= Beginning of Section =

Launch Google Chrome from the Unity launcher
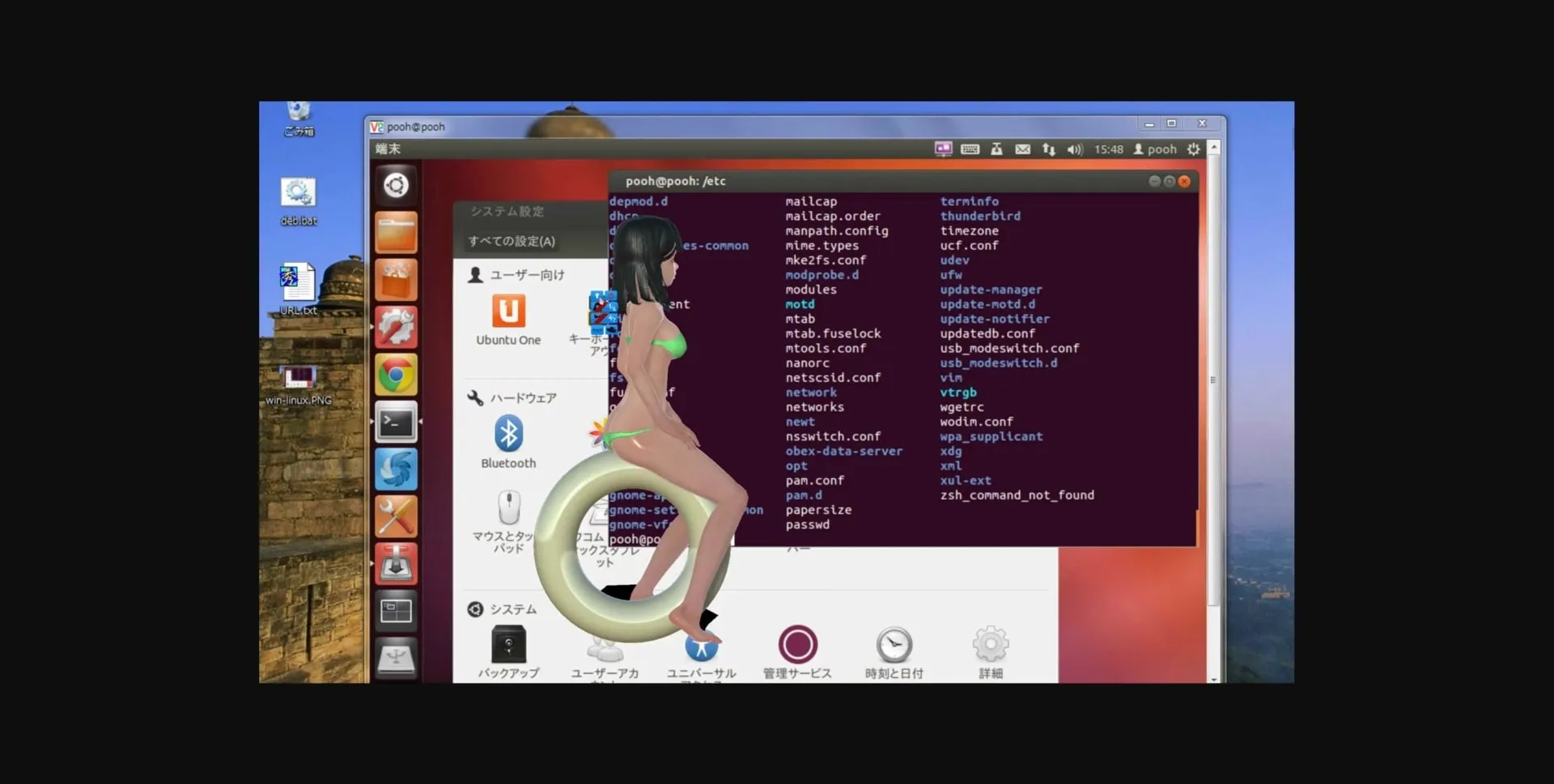(396, 375)
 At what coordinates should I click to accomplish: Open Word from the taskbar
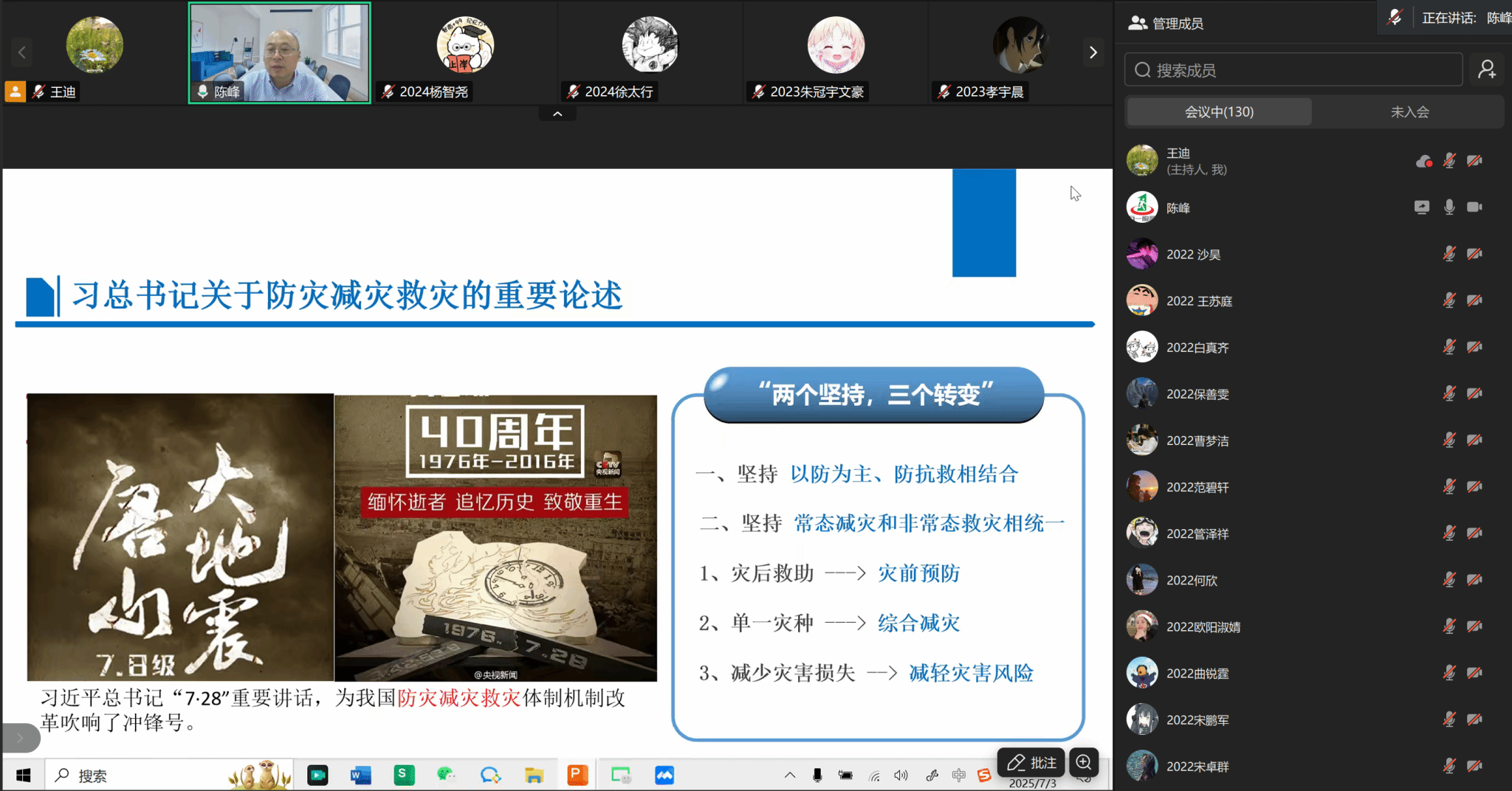click(360, 775)
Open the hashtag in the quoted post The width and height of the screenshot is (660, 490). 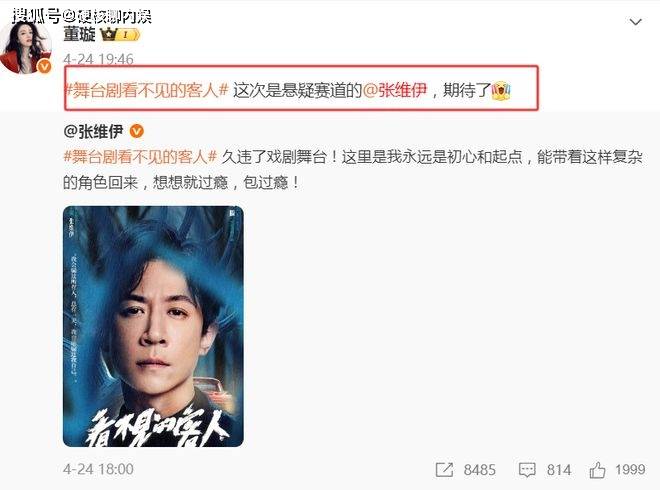(x=140, y=157)
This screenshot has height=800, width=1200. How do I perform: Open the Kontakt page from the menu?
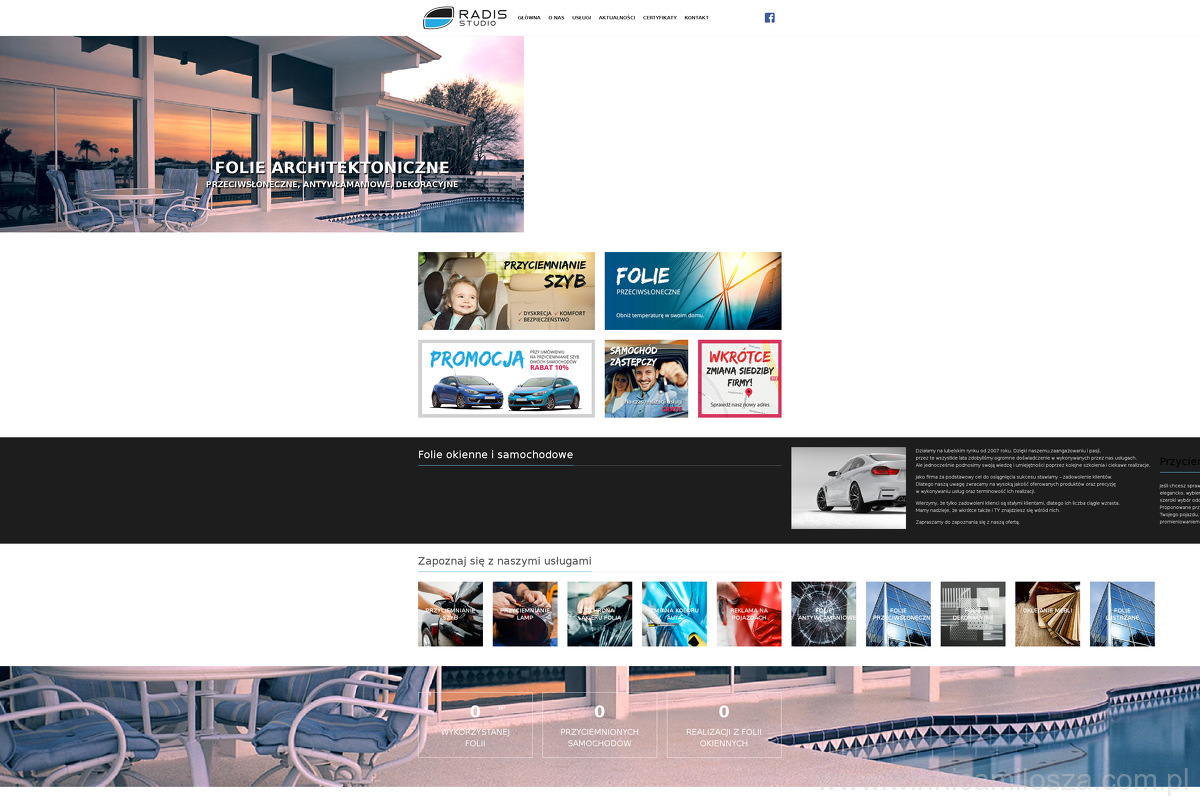696,18
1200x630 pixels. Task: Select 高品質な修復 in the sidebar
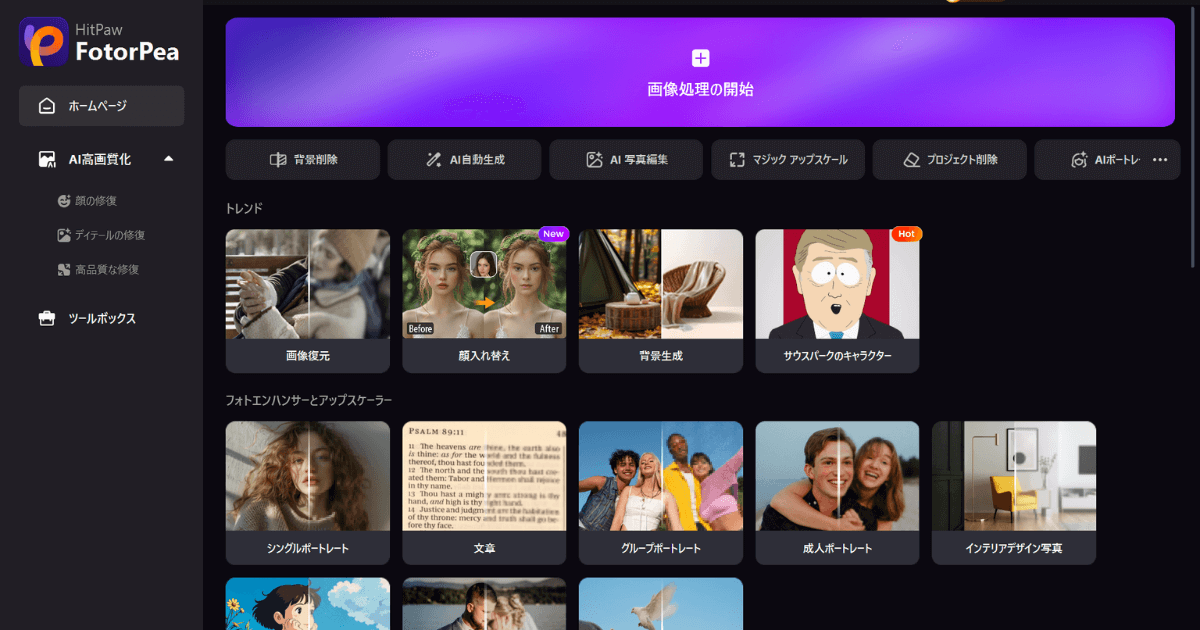pyautogui.click(x=106, y=269)
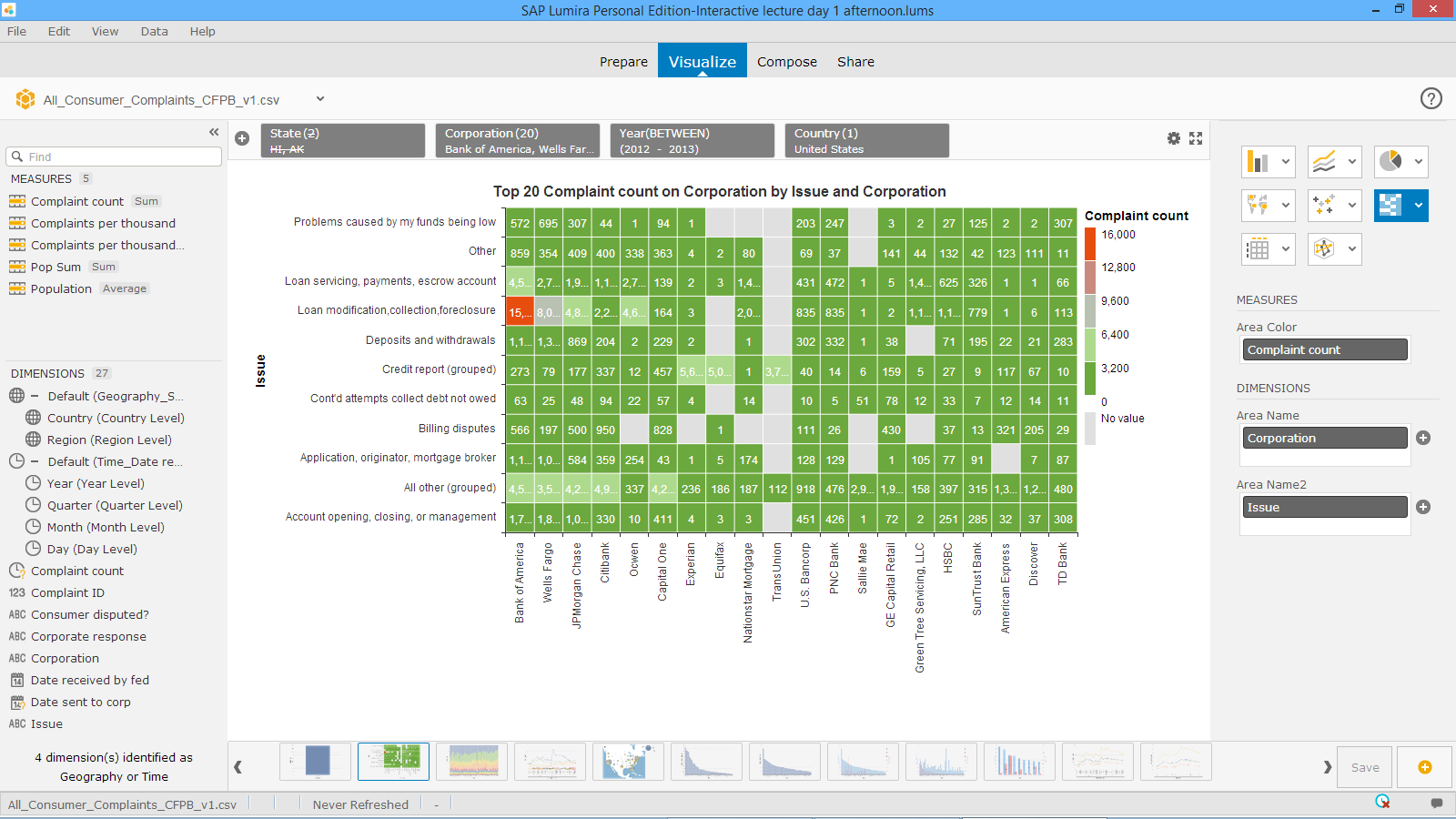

= End of Section =

Each line from the one bearing "1200x630 pixels. Task: Select" through the final line of the records is to be copied exactly, and no pictures are to be included.

OUTPUT FOR THIS EXERCISE
1200x630 pixels. Task: Select 高品質な修復 in the sidebar
pyautogui.click(x=106, y=269)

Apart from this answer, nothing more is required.